Extrait fourni:

Seul Dieu a pu convertir Vincent de Paul, et non pas les pauvres en tant que tels. Cependant son « expérience » des pauvres l’avait mis en contact direct et particulier avec le Christ représenté par eux. Pour saint Vincent, Jésus-Christ, c’est Dieu incarné dans l’histoire des hommes, éminemment concerné, donc impliqué et constamment actif dans l’histoire ; il est l’envoyé du Père aux pauvres. Or, dans le monde et l’Eglise de son temps, les pauvres  n’étaient ni  assistés  ni  évangélisés ; ce qui voulait dire pour St Vincent que la mission de Jésus-Christ n’était pas poursuivie.

Face à cette réalité, St Vincent a compris que l’homme à  évangéliser  n’est pas  juste une âme qu’il faut sauver, mais une personne avec sa détresse matérielle ; et que l’âme ne pouvant être séparée du corps, il faut soigner celui-ci pour atteindre celle-là. C’est aussi à partir de cette expérience qu’il décida d’orienter sa vie et ses projets dans le sens du Christ, dans sa mission de service et d’évangélisation des pauvres. Pour lui, le Christ était le modèle de la vie et de l’action missionnaires.

Données enregistrées:

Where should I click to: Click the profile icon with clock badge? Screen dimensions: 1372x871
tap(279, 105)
---
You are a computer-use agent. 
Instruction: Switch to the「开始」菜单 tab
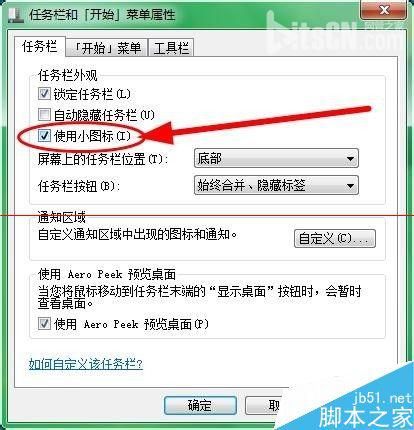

Exercices:
a – Répondez à ces questions sur l'extrait consacré à saint Vincent de Paul :
(i) Selon l'extrait, qui seul a pu convertir Vincent de Paul ?
(ii) Pour saint Vincent, de qui Jésus-Christ est-il l'envoyé, et auprès de qui ?
(iii) Que représentait le Christ pour lui, d'après la dernière phrase ?
b – Reformulez sous forme de liste le paragraphe de l'extrait sur saint Vincent de Paul qui commence par « Face à cette réalité », en conservant ses faits principaux.
c – Recopiez sans rien changer le passage de l'extrait sur saint Vincent de Paul qui s'ouvre sur les mots « Face à cette » et se clôt sur « de l’action missionnaires. ».

Corrigé:
a –
(i) Dieu seul.
(ii) Il est l'envoyé du Père aux pauvres.
(iii) Le modèle de la vie et de l'action missionnaires.

b –
- Saint Vincent comprend que l'homme à évangéliser n'est pas seulement une âme à sauver, mais une personne dans la détresse matérielle.
- L'âme étant inséparable du corps, il faut soigner le corps pour atteindre l'âme.
- À partir de cette expérience, il oriente sa vie et ses projets dans le sens du Christ, dans sa mission de service et d'évangélisation des pauvres.
- Le Christ est pour lui le modèle de la vie et de l'action missionnaires.

c –
Face à cette réalité, St Vincent a compris que l’homme à  évangéliser  n’est pas  juste une âme qu’il faut sauver, mais une personne avec sa détresse matérielle ; et que l’âme ne pouvant être séparée du corps, il faut soigner celui-ci pour atteindre celle-là. C’est aussi à partir de cette expérience qu’il décida d’orienter sa vie et ses projets dans le sens du Christ, dans sa mission de service et d’évangélisation des pauvres. Pour lui, le Christ était le modèle de la vie et de l’action missionnaires.